:: Task goal ::
Starting at the line that contains "Task: Open the LỊCH SỬ tab" and stopping at the line that contains "Given: Click Learn more in Singapore banner", transcribe every line of the material below exactly; pictures stay out.

BEGIN

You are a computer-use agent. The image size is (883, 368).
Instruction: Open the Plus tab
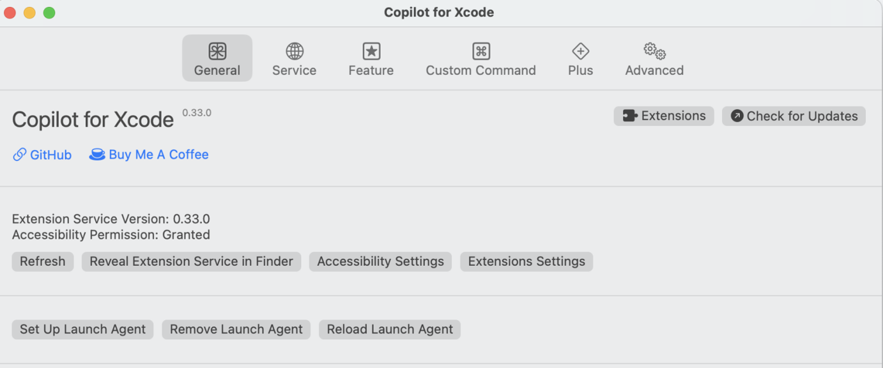tap(580, 59)
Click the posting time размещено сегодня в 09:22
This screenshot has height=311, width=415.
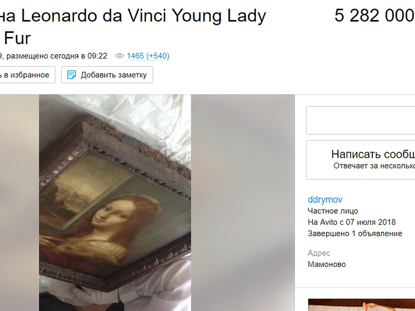click(57, 56)
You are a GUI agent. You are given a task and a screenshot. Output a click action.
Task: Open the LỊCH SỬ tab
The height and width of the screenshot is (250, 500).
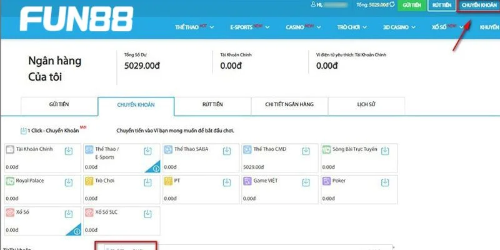tap(366, 105)
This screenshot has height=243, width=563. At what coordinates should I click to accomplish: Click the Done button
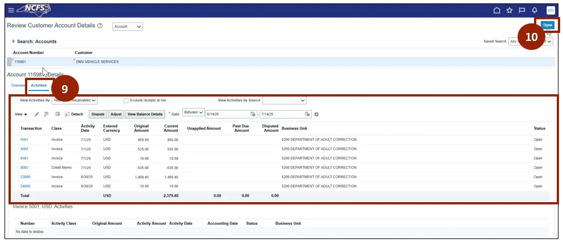point(547,26)
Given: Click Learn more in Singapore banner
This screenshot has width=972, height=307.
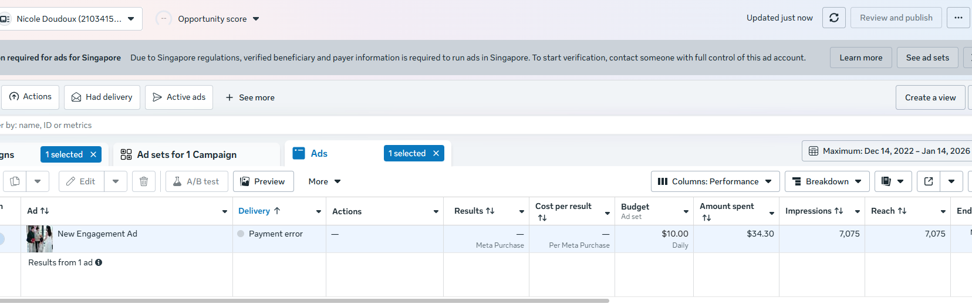Looking at the screenshot, I should click(x=860, y=58).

END

:: Reply ::
Task: Open the LỊCH SỬ tab
The height and width of the screenshot is (250, 500).
tap(366, 105)
This screenshot has height=243, width=563. At what coordinates should I click to accomplish: Click the Done button
point(547,26)
Given: Click Learn more in Singapore banner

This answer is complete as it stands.